ハンドルネームは八尾の猫です。耽美と翻訳ミステリが大好きです。旧ブログはhttp://d.hatena.ne.jp/hachibinoneko/、メールアドレスはaae22500@pop21.odn.ne.jpです。

マーサあるいはマーシー・メイ/ショーン・ダーキン監督

 子供のときは、カルト宗教にはまる人が不思議でならなかった。あからさまにうさんくさい宗教にひっかかる人は心のどこかで軽蔑さえしていた。そして自分は決してそんな目には遭わない、と。
 年を食い、オウム真理教やら、その他マインドコントロールを利用した犯罪やらを見聞きした今となっては、そうは思っていない。人災であれ、天災であれ、「自分だけは大丈夫」なんてことは決してないのだ。
 『マーサあるいはマーシー・メイ』は、マインドコントロールの恐怖を淡々と描いた傑作である。ヒステリックに描いていないだけ、余計に恐怖は身に沁み、後味は悪い。
 マーサは映画の冒頭で、若い男女が共同で暮らす山の中のカルト教団を脱出し、姉とその夫が暮らす別荘へと逃げ込む。普通の映画ならば、ここをハッピーエンドに持っていくのだろうが、この映画が怖いのは、カルト教団から抜け(抜けたように見え)たのちも、特殊な環境で続けていた生活習慣、偏った思想、そしておぞましい記憶、そしてしでかしてしまった出来事が、本人と周囲の人間をいかに苦しめ、人と人の関係を破壊していくかを描いている点だ。

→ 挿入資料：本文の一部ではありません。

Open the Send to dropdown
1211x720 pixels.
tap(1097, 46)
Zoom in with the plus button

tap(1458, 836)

 おそらくは学校を出てすぐ……もしくは学校を退学して……カルト教団で二年間暮らしたマーサの常識は、悪い意味で世の人とはずれている。例えば、それらはいきなり全裸で泳ぎだしたり、姉夫婦がセックスしている部屋に足を踏み込んで平然としているところに表れる。これらの行為は教団では普通のことだったのだ。
 さらにみずからの意志で教団を脱出しても、マインドコントロールは決して抜け切っていない。まだマーサは彼女を言葉巧みに犯罪に参加させたリーダーの考えから脱しておらず、そのことで義兄を怒らせる。

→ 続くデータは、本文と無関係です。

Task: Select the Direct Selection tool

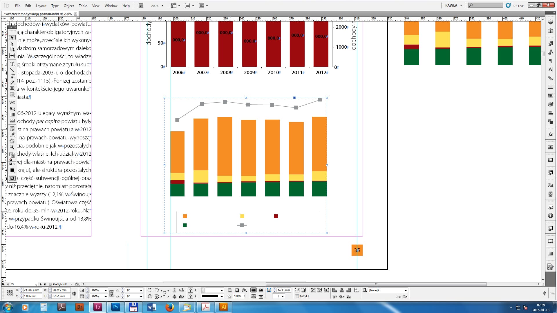Action: click(12, 43)
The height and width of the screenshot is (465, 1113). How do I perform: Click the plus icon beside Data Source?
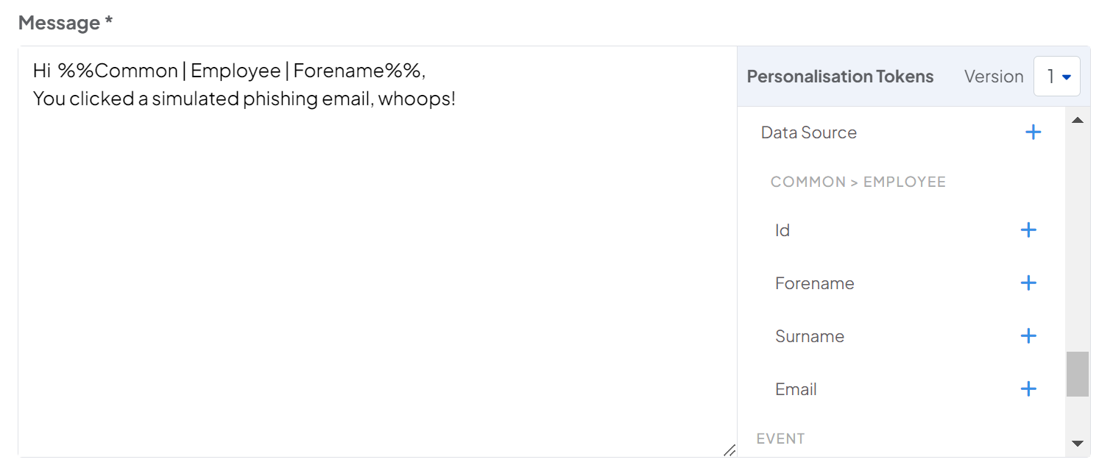(1033, 132)
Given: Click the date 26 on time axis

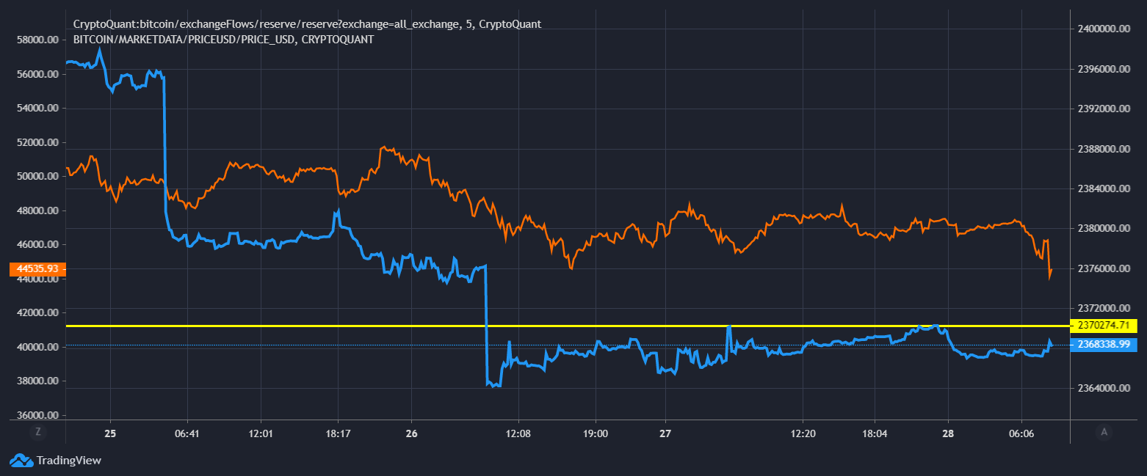Looking at the screenshot, I should [x=411, y=433].
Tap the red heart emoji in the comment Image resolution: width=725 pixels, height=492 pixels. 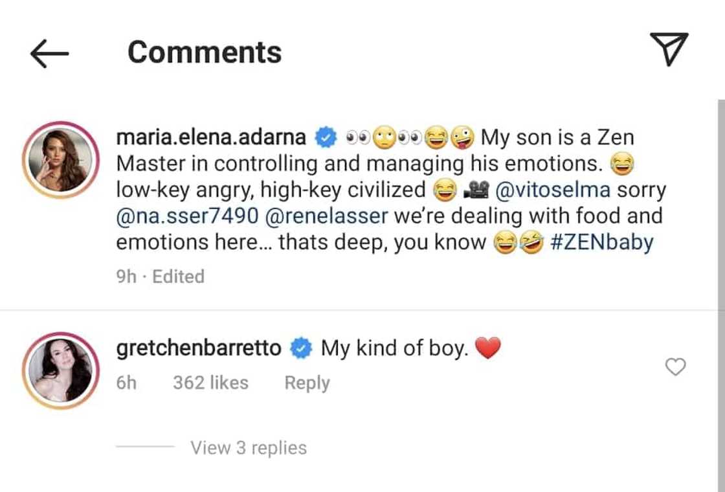click(x=488, y=349)
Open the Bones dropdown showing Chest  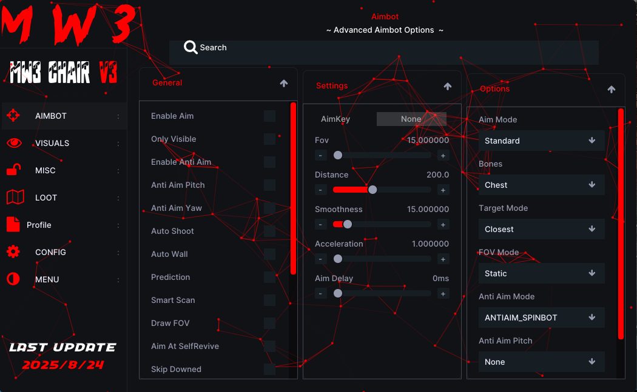click(541, 185)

 そしてトラウマ。姉夫婦との関係がうまく行かず、心の傷は深まるばかりだった。しかし、これは姉夫婦を責めるのは酷なことで、マーサにははっきりと専門家の治療と手助けが必要なのである。
 あの唐突なラストシーンは本当にあったことなのか、それともマーサの妄想なのか。警察に知られたら確実に逮捕されることを行っているにも関わらず、脱走者が結構出て、しかもとりたててそれを追いかけていないようなカルト教団の描写から察して、マーサの妄想では、という気がする。
 カルトの恐怖、そして人間の怖さを描いた傑作。